**Request**
Convert the listing lines into a JSON list of strings, one string per line, leaving out blank lines. Start at the line that contains "This screenshot has width=1188, height=586." and end after the line that contains "Looking at the screenshot, I should click(x=546, y=488).", including both.

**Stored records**
━━━
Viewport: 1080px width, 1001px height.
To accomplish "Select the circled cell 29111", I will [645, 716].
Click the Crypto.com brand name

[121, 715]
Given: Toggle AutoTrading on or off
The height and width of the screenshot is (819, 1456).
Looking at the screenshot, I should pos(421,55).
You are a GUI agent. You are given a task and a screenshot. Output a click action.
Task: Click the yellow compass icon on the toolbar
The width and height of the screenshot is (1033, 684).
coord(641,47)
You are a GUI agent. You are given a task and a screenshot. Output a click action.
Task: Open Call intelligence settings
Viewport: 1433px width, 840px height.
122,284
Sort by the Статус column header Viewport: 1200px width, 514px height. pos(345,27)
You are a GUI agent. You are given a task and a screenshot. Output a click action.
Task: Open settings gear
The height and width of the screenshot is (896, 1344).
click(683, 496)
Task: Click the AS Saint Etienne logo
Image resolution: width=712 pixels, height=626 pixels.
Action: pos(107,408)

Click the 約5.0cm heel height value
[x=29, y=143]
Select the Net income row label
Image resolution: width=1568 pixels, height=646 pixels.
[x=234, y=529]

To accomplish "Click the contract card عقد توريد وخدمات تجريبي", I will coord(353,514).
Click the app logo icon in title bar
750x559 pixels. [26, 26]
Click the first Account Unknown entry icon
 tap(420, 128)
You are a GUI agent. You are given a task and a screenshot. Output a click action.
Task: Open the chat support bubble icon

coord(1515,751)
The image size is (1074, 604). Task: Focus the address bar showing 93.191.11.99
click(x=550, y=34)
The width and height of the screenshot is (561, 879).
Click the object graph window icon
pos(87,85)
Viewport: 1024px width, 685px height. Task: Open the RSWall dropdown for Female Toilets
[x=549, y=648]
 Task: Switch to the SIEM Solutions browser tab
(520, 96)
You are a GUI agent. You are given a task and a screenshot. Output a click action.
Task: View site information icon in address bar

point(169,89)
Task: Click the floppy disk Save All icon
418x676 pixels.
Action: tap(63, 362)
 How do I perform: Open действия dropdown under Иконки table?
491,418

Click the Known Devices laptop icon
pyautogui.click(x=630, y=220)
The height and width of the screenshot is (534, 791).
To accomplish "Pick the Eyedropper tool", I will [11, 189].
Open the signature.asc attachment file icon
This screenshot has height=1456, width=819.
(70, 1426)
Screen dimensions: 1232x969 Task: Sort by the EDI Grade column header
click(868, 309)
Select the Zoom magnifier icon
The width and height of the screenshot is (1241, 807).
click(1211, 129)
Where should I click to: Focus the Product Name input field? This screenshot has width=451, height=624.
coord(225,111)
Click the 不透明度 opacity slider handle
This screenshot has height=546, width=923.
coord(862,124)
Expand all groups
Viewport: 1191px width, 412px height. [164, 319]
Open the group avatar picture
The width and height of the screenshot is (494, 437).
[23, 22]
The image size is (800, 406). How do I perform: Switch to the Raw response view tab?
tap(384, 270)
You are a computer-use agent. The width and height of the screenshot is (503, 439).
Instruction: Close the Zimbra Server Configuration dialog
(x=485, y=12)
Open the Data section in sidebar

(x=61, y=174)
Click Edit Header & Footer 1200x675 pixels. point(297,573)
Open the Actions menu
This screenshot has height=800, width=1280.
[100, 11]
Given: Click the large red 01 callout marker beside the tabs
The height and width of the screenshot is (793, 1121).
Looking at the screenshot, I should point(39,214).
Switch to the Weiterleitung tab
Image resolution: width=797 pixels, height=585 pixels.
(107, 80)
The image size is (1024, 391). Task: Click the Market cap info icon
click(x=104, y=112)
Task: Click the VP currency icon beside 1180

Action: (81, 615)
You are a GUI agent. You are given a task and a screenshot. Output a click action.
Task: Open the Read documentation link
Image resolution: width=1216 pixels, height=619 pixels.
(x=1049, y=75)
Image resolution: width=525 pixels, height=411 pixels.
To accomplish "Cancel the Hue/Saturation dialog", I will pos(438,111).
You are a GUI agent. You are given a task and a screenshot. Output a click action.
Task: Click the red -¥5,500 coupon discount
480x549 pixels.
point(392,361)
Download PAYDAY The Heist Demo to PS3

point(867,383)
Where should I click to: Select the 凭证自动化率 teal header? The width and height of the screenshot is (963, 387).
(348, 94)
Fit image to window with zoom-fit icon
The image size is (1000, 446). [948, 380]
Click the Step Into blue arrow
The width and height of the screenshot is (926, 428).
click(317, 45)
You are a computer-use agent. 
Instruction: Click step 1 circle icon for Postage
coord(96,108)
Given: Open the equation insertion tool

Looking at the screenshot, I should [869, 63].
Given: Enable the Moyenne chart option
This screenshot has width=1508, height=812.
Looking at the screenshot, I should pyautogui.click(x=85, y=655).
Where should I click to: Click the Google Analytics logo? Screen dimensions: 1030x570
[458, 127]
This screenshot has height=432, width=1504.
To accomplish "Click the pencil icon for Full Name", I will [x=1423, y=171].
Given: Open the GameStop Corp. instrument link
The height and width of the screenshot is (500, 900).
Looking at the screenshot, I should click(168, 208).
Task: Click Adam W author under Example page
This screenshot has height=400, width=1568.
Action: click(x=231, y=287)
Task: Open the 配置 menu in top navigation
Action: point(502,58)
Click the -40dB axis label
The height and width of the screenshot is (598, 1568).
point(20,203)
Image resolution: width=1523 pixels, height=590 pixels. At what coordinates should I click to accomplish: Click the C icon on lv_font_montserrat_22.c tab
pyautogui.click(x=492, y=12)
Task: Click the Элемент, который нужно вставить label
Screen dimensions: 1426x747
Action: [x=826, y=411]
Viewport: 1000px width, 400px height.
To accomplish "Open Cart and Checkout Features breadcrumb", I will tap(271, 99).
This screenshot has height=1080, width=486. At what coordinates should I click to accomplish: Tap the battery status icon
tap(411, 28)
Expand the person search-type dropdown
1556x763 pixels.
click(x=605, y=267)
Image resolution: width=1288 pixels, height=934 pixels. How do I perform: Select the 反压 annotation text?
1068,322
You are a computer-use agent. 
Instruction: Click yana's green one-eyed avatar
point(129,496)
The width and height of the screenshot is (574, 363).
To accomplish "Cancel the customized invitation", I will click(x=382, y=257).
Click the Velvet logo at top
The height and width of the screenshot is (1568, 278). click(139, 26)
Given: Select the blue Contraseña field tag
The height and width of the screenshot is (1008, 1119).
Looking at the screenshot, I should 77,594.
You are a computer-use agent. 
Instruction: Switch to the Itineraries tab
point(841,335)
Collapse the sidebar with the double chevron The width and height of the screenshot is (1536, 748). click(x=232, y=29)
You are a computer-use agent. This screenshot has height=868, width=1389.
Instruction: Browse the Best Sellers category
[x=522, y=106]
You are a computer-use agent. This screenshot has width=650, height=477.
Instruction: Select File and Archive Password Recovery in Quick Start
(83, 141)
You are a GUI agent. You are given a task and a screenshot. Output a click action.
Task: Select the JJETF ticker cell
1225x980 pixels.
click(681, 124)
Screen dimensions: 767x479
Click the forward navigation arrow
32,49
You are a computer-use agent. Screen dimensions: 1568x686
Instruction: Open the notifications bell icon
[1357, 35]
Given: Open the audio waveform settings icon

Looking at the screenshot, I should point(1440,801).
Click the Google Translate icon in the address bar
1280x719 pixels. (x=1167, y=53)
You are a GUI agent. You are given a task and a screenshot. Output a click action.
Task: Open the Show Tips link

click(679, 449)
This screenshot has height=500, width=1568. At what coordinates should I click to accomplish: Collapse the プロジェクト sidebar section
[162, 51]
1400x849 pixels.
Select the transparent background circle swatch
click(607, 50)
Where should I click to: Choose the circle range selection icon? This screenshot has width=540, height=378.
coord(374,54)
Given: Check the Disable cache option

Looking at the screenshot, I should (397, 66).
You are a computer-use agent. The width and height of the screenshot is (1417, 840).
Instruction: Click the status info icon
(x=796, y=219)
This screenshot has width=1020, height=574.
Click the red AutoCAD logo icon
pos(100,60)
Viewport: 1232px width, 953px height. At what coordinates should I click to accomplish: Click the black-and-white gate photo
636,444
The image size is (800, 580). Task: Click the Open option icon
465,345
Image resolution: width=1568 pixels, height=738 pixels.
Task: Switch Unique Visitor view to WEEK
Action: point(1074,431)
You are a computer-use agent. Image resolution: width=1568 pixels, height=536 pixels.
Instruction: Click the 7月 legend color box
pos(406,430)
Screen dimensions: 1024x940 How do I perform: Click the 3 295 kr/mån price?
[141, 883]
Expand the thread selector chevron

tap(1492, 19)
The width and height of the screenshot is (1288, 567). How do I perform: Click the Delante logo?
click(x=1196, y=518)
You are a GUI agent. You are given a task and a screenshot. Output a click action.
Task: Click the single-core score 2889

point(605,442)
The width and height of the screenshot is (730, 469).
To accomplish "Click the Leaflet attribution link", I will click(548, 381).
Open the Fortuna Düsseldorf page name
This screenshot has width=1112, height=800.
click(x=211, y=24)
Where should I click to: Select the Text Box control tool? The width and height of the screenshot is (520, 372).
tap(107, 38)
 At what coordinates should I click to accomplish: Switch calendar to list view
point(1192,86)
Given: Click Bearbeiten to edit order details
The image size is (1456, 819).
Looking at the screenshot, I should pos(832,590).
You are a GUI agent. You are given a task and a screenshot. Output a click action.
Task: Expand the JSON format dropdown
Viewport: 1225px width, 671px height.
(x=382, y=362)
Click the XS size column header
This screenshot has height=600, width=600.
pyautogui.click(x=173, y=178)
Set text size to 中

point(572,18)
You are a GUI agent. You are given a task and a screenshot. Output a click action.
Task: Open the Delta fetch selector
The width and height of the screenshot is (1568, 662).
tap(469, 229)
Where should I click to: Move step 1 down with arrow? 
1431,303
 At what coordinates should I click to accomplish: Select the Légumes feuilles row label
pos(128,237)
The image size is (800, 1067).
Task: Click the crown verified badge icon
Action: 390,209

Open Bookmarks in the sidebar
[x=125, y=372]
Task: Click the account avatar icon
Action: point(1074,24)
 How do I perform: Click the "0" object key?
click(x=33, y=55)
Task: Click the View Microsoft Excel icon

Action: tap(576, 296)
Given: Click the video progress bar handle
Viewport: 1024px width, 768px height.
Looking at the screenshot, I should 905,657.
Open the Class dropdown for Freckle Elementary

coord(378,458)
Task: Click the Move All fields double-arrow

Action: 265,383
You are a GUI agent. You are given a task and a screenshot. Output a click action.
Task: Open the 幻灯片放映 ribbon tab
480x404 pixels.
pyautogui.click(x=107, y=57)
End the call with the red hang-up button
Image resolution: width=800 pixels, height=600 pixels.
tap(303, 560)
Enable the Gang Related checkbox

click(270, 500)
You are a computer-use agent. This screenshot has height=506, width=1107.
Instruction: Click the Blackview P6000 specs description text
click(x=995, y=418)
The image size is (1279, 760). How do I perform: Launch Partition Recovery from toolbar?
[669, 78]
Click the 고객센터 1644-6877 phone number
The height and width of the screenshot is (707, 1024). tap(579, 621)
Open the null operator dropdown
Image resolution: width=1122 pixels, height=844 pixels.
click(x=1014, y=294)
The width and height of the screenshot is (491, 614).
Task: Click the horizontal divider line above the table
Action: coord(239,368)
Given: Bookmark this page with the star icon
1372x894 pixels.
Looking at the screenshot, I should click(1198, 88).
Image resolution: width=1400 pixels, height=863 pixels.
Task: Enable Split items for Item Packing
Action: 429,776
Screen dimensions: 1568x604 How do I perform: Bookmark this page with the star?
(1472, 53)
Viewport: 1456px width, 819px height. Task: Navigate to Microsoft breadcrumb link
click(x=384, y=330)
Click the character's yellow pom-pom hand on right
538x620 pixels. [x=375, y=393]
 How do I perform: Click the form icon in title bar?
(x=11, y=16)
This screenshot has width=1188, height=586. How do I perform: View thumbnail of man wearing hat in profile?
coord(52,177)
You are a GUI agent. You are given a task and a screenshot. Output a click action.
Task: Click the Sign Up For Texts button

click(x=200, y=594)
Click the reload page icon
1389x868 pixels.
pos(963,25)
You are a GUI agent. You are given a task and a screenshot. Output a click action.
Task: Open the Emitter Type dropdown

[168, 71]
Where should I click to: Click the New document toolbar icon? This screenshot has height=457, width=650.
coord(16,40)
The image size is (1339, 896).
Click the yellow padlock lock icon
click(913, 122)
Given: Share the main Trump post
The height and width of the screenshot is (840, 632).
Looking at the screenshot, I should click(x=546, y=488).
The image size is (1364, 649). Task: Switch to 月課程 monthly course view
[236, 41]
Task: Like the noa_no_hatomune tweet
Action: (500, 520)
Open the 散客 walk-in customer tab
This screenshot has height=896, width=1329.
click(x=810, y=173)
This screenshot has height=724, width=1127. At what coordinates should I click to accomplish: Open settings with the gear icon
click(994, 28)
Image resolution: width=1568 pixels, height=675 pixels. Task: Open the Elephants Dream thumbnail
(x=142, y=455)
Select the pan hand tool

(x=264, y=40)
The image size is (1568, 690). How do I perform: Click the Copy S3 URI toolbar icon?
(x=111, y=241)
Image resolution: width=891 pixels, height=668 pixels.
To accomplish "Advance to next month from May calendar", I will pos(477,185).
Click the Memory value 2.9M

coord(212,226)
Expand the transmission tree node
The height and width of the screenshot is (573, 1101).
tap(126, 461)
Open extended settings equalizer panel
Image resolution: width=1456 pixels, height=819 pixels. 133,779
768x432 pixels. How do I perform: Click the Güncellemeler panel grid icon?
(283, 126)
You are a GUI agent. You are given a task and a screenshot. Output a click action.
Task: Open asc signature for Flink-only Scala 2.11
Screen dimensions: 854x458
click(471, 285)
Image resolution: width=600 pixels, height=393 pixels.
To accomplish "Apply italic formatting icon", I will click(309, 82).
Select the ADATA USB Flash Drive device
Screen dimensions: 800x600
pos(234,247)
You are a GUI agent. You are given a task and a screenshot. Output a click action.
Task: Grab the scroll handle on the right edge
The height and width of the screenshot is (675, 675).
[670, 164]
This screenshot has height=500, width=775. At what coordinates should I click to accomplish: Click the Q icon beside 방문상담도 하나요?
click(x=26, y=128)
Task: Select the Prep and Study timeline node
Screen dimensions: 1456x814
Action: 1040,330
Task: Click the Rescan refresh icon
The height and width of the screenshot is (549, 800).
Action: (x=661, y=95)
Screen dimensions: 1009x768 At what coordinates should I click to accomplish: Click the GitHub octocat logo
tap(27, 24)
━━━
**Answer for the task**
[
  "This screenshot has width=1188, height=586. How do I perform: View thumbnail of man wearing hat in profile?",
  "coord(52,177)",
  "You are a GUI agent. You are given a task and a screenshot. Output a click action.",
  "Task: Click the Sign Up For Texts button",
  "click(x=200, y=594)",
  "Click the reload page icon",
  "1389x868 pixels.",
  "pos(963,25)",
  "You are a GUI agent. You are given a task and a screenshot. Output a click action.",
  "Task: Open the Emitter Type dropdown",
  "[168, 71]",
  "Where should I click to: Click the New document toolbar icon? This screenshot has height=457, width=650.",
  "coord(16,40)",
  "The image size is (1339, 896).",
  "Click the yellow padlock lock icon",
  "click(913, 122)",
  "Given: Share the main Trump post",
  "The height and width of the screenshot is (840, 632).",
  "Looking at the screenshot, I should click(x=546, y=488)."
]